Given entries ->
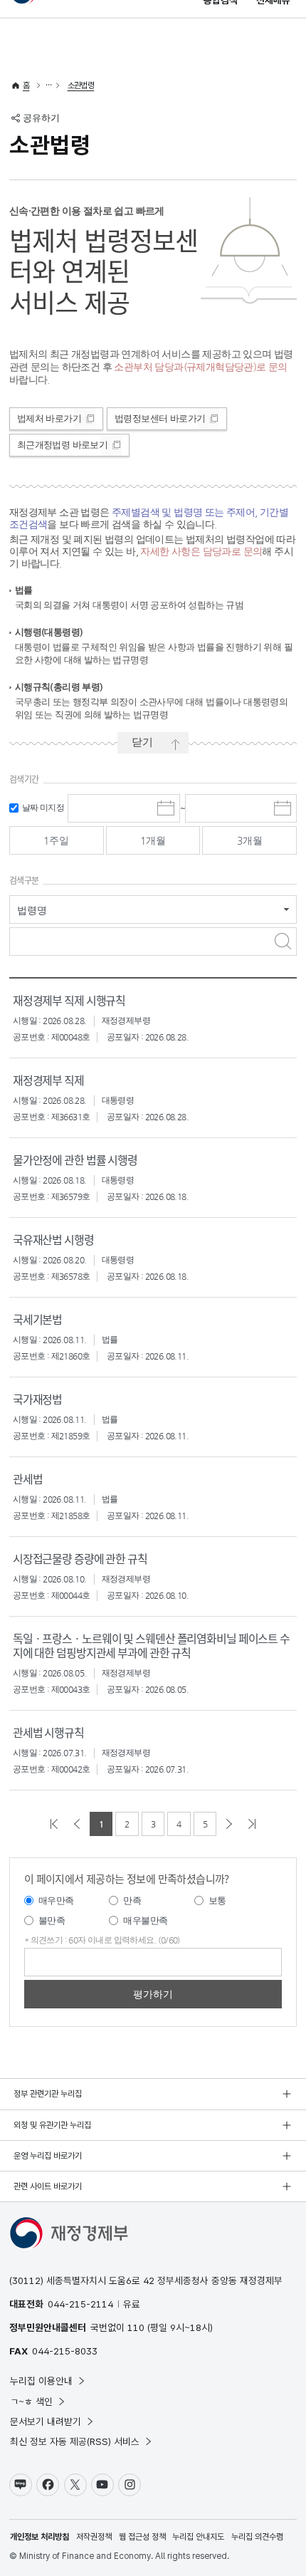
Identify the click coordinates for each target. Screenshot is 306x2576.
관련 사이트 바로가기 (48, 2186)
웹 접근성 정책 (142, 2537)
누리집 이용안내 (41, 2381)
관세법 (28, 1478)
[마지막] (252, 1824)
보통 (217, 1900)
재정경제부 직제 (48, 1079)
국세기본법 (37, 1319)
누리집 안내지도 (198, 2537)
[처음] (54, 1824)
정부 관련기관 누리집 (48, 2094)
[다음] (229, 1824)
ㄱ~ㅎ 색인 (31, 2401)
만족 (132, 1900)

==

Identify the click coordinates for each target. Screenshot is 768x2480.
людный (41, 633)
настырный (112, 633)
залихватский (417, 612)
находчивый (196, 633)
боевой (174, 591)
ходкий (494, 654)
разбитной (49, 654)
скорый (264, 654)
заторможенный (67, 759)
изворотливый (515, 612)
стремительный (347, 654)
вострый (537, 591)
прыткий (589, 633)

What is expected ->
Return, word for word, the lines of the data above from the line with "Screenshot is 306x2576." through the line with "ㄱ~ㅎ 색인 (31, 2401)", inclusive.

Answer to this problem ->
Identify the click coordinates for each target. Screenshot is 306x2576.
관련 사이트 바로가기 (48, 2186)
웹 접근성 정책 (142, 2537)
누리집 이용안내 (41, 2381)
관세법 (28, 1478)
[마지막] (252, 1824)
보통 (217, 1900)
재정경제부 직제 (48, 1079)
국세기본법 (37, 1319)
누리집 안내지도 (198, 2537)
[처음] (54, 1824)
정부 관련기관 누리집 (48, 2094)
[다음] (229, 1824)
ㄱ~ㅎ 색인 (31, 2401)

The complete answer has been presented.